= Mademoiselle Archambault =

French feminist essayist

Mademoiselle Archambault (/fr/; c. 1724–?) was a French feminist and essayist who argued for the recognition of women's intellectual capabilities. She is remembered for her 1750 work, Dissertation sur la question: lequel de l'homme ou de la femme est plus capable de constance? ('Essay on the Question: Are Men or Women More Loyal?')

== Biography ==
Archambault was born in Laval around 1724 and was the daughter of a tax-collector. Her essay Dissertation sur la question was written in support of 'la cause des dames (the cause of women). It was published in Paris in 1750, at a time when 17th century rationalism had paved the way for assertions of the separation of mind and body, and a downplaying of the physical differences between men and women.
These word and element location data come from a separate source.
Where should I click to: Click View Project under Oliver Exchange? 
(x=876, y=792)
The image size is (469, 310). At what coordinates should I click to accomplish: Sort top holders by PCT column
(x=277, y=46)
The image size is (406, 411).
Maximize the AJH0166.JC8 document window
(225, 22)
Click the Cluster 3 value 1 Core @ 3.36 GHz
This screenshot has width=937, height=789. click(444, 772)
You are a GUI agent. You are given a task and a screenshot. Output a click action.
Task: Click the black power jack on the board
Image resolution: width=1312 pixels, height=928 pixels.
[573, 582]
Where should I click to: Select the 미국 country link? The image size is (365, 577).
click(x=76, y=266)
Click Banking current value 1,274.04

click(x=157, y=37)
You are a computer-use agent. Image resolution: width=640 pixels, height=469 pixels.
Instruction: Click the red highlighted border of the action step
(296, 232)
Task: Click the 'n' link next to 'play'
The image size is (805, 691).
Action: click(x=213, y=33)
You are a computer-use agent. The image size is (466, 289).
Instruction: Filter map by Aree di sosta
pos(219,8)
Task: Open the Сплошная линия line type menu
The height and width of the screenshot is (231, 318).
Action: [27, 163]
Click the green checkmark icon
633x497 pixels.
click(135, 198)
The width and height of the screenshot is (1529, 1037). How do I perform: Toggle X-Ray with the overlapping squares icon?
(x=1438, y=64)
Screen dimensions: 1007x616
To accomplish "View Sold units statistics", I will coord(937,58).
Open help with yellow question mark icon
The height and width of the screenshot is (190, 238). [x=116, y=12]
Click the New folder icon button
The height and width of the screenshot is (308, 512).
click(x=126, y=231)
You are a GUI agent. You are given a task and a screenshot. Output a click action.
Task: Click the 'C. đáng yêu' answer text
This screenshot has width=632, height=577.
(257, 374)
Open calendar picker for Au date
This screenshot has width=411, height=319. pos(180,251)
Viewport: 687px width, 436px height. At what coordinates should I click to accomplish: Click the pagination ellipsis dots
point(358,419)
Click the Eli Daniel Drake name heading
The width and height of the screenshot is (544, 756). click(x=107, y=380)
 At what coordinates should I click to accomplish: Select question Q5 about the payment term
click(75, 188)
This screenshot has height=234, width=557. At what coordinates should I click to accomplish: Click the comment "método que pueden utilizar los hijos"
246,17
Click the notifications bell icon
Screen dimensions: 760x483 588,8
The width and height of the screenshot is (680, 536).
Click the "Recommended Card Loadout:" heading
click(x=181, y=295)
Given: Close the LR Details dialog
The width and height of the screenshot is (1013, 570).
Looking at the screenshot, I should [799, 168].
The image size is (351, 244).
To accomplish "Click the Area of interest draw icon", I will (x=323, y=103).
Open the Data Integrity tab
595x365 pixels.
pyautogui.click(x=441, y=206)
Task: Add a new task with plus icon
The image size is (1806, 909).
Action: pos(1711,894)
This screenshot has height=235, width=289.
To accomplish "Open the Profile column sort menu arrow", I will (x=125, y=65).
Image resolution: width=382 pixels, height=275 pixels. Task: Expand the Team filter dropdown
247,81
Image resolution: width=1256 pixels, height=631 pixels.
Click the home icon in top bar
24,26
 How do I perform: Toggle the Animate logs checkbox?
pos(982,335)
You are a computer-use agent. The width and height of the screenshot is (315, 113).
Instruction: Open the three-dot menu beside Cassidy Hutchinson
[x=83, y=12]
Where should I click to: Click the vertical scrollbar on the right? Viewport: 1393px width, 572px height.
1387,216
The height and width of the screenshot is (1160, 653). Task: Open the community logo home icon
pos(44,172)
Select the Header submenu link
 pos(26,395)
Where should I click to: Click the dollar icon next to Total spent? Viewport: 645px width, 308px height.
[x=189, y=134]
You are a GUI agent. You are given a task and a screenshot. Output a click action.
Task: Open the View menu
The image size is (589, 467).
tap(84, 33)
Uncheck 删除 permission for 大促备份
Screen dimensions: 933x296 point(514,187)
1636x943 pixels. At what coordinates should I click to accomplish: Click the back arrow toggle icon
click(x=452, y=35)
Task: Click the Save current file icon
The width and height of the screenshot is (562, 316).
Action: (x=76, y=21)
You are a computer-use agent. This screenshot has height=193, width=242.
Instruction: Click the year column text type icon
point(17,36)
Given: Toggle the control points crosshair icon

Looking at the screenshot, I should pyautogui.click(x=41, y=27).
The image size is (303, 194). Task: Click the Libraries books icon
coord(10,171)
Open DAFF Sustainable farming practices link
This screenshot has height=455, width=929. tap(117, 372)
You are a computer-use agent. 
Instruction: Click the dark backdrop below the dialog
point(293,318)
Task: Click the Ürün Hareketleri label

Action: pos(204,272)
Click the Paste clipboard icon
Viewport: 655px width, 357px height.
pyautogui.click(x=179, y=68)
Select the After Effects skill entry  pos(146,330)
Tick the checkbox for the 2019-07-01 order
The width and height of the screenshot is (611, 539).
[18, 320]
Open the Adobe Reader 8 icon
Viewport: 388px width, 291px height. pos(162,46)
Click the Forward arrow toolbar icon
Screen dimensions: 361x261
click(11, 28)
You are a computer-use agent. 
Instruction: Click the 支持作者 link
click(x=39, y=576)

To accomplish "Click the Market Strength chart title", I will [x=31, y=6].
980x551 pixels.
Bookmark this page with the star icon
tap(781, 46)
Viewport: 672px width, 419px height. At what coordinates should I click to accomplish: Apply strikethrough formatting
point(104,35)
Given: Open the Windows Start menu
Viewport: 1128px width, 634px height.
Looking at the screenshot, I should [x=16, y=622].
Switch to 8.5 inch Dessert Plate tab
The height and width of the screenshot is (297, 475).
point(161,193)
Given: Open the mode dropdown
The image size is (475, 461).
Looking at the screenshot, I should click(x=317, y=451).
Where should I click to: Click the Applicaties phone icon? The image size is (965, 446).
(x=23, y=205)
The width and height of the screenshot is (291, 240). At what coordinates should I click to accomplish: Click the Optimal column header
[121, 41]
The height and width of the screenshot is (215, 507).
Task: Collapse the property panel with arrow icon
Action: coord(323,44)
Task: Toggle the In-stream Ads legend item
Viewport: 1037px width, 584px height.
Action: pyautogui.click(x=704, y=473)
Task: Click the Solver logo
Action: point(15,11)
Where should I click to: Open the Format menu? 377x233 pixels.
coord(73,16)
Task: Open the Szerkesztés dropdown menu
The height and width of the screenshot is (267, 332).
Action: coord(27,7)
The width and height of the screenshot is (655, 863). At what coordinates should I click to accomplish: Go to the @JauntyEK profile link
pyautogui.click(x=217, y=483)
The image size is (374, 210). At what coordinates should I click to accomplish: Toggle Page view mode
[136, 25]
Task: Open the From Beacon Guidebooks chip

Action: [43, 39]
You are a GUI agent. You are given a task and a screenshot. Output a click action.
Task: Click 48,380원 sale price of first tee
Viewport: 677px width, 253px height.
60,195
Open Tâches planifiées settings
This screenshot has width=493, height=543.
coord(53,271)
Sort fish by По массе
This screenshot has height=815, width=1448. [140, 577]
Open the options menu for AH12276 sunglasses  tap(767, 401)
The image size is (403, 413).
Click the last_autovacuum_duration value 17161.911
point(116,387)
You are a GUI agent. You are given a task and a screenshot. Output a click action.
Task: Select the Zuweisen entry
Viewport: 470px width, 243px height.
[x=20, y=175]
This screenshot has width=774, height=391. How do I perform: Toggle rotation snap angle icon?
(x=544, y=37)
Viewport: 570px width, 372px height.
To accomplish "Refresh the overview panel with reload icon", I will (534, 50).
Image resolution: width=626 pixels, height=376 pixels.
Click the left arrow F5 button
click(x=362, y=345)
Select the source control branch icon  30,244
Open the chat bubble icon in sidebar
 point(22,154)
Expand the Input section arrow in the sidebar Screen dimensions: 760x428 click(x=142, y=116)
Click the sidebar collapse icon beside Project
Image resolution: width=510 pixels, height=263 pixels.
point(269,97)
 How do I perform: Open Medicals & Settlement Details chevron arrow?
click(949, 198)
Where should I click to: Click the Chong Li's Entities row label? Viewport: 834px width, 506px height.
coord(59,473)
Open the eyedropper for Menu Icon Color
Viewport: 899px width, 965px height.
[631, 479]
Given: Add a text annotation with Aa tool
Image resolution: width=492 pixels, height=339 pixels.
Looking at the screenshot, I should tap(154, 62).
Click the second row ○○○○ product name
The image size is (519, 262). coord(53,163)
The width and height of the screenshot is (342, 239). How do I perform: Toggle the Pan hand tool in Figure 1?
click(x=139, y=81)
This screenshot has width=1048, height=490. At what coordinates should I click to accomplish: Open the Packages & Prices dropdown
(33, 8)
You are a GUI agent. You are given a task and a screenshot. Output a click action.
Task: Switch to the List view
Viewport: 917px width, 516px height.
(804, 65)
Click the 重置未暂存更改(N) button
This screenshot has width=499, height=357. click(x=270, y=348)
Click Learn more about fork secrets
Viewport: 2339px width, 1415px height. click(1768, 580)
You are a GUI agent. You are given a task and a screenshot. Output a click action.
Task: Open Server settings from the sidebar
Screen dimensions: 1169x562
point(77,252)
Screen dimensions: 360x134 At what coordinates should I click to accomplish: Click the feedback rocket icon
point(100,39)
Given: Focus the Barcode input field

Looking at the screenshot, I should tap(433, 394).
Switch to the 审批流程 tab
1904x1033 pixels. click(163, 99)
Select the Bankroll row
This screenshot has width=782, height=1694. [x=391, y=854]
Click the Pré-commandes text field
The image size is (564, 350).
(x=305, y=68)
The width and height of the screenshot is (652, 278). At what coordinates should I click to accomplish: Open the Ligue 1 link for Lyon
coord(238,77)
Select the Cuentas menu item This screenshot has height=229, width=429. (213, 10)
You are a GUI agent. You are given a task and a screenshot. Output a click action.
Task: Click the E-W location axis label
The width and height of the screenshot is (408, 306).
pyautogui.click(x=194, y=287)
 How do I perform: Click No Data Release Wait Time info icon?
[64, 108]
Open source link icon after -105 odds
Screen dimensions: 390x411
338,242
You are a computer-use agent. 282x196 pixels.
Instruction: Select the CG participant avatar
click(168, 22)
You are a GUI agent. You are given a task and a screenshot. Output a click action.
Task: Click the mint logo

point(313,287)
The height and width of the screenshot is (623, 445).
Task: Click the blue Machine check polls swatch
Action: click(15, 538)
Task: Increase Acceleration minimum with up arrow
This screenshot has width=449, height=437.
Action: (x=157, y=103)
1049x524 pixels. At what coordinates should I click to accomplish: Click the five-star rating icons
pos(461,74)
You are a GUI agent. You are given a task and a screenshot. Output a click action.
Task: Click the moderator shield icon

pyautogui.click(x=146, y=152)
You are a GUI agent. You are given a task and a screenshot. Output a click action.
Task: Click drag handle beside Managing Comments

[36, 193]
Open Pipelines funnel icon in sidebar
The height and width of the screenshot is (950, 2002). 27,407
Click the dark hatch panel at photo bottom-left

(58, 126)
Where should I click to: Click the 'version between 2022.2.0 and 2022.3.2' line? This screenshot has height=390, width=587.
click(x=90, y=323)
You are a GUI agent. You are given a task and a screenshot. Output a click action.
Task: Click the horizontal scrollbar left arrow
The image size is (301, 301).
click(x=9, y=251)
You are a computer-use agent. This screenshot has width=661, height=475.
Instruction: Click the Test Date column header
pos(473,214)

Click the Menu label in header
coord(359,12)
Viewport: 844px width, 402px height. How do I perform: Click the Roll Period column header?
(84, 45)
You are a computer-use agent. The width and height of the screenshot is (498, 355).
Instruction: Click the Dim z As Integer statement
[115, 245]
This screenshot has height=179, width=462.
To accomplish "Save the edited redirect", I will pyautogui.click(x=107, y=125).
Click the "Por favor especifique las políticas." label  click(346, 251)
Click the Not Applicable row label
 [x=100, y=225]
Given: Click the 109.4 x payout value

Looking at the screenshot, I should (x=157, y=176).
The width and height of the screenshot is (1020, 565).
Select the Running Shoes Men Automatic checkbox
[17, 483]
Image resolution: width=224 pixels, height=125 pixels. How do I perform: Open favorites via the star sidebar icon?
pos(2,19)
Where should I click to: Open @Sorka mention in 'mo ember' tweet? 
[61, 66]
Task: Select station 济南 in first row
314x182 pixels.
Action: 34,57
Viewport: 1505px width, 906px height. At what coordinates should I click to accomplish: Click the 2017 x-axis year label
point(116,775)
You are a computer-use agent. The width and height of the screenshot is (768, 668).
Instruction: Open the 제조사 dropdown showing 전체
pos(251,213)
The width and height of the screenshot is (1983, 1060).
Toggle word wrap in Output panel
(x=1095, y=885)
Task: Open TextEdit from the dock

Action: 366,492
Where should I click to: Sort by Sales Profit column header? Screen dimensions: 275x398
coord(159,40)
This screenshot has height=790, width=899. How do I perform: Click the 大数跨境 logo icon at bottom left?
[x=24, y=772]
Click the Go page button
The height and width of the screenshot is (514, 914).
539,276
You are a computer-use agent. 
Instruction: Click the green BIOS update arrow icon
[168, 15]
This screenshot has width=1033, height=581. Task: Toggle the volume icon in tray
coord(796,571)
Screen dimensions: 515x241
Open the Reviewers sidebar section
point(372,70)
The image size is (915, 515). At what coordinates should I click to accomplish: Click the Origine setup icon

Archambault's essay is written in the form of a debate between Archambault and two anonymous male opponents. The men argue that women do not possess perseverance, courage and self-conquest (or constance in French) required for scholarly endeavour. Archambault asserted that women's fragility only applies to their bodies, just as men's strength only applies to theirs. She wrote that women's superior intellectual qualities were granted by God to compensate for their physical weakness: "[women] have better memories, more receptive, lively and penetrating minds than most men, as even their enemies maintain". Achambault's male opponent concedes that whilst women may be better novelists owing to their delicate style, he asks "[D]o they [novels] suffice to entitle women to call themselves learned?" He states that women do not possess the required characteristics to participate in mathematics, sciences or metaphysical speculation, nor can they develop moral principles. Instead, they should be admired for their ability to partake in children's education and family life.

An unpublished work by Archambault, La femme peut-elle aller de pair avec l'homme tant par la force que par la solidité d'esprit? ('Can Women be as equal to Men in Strength and Intellectual Ability?') can be found in Bibliothèque de Laval in manuscript form.